When John was young, before his father had died, and before he was shipped off to live with Catholic nuns, he lived in Chicago. 

His daddy didn't like him too much, but John got by. His daddy was never home anyway, always off drinking or whoring it up with the local woman. Little John always found something to do, found some trouble to get up to, and always got shit for it, by the elder Marston every so often. 

Weren't a good childhood but it was his, and it lasted all of eight years, 'fore his daddy got two rounds in his chest one night out barhopping and never made it back home to John. 

Some sympathetic people said the poor boy was set loose from a demon, set loose from a horrible home. They'd say and then they'd actually look at him. That's all it took. All they had to do was look at the boy. 

Wild look in his eye, that one. They'd mutter, you know what they say 'bout the wild ones.

John Marston was cursed before he was even born, set into a reputation the day his daddy first came home blind drunk, with a wailing infant in the house. 

Poor child, they'd mutter, shaking their heads, he's got the look of the devil in his eyes. 

Catholic nuns, they tried their best, all stern faces, and harsh lines. But there was no point in breaking something already broke, and John bucked against them, cursing God, and cursing them. 

And he ran. He ran and he ran, and he ran. 

He ran from his foster home, because goddamnit he was fuckin' fifteen years old ain't nobody adopting a fuckin' fifteen-year-old with anger issues. 

He ran on the streets, fallin' in with a gang, thievin' and stealin' and killin'. Hot-wired a car when he barely turned eighteen, and they got him on that.

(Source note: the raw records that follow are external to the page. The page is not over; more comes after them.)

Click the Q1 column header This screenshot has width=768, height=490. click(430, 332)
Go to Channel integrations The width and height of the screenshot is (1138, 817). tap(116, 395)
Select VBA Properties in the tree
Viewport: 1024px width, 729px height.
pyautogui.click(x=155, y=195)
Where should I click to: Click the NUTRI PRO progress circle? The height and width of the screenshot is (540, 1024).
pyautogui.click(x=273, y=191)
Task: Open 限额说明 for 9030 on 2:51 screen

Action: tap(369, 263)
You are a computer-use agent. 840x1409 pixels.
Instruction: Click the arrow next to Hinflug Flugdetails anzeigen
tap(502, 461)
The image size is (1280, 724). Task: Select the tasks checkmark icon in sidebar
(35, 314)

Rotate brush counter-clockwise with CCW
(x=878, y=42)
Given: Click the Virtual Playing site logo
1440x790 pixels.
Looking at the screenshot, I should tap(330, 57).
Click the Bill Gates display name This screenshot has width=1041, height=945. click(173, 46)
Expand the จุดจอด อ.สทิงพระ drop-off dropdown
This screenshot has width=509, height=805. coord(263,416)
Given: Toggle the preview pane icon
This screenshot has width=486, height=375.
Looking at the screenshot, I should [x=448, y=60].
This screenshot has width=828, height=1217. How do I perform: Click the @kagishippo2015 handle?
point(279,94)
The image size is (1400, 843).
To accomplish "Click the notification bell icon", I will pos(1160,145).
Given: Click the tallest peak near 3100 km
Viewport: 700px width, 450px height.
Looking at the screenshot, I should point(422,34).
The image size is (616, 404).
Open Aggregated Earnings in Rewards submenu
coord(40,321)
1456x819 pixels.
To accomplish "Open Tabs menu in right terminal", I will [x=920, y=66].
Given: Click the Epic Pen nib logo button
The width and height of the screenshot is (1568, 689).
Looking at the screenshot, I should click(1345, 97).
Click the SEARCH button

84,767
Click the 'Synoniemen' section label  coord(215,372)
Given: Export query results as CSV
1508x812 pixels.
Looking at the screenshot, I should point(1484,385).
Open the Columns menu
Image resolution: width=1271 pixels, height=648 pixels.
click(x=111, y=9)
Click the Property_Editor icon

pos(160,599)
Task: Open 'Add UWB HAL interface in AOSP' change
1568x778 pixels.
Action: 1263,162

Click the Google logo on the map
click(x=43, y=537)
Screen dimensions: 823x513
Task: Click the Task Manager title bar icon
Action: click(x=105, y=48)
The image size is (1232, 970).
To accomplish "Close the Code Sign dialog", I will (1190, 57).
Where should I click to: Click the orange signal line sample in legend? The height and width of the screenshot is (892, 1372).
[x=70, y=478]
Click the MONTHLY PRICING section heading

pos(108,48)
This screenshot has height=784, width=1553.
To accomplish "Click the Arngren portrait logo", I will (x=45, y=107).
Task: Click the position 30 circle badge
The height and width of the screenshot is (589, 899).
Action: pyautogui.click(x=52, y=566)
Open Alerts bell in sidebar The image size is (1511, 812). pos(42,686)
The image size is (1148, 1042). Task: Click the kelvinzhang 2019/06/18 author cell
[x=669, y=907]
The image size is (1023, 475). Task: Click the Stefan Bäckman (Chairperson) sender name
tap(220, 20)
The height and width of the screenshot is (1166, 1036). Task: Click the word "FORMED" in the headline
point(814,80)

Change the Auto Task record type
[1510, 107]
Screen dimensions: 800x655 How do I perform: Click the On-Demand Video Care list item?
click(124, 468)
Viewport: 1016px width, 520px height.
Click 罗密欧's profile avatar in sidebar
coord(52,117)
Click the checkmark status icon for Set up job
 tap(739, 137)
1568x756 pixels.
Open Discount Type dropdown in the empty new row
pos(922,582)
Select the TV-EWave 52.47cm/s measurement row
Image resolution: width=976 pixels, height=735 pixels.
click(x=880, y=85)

Spent a few years in prison, thinking real hard, trying not to end up dead and got spat out of the system, rougher and louder and more fucked up. 

He ran from town to town, tryin' to fit in, failin' miserably, fleeing when the local law started to catch wind of him. 

And he should have ran when Arthur Morgan told him to, should have, should have, should have. 

Fuckin' life was full of should-haves. 

Maybe he wouldn't have a bullet in his thigh right now if he had just gone with the should-have

"Fucker," he rasped. "Thought you weren't pullin' the damn trigger."

Colm laughed. "Said I weren't gonna spread your guts to the world, Marston, there's a damn difference."

"Sure," he panted, pain creating a little light show behind his eyes. "Sure, you did." 

"I like you, you know that?" Colm's voice drifted close again, and John managed a laugh. "You're desperate, I like desperate, it makes people dangerous."

"Feeling ain't mutual," John wheezed. "And I ain't desperate, or dangerous, jus' stupid. You gonna lemme go now?"

"You ain't goin' anywhere," Colm said, hand digging into John's shoulder. "Not yet."

"Sure," John said tired, head slumping down to finally rest on his chest. "Sure."

//--//--//

Arthur and Charles got there first, bikes idling on the very border of the O'Driscoll ranch.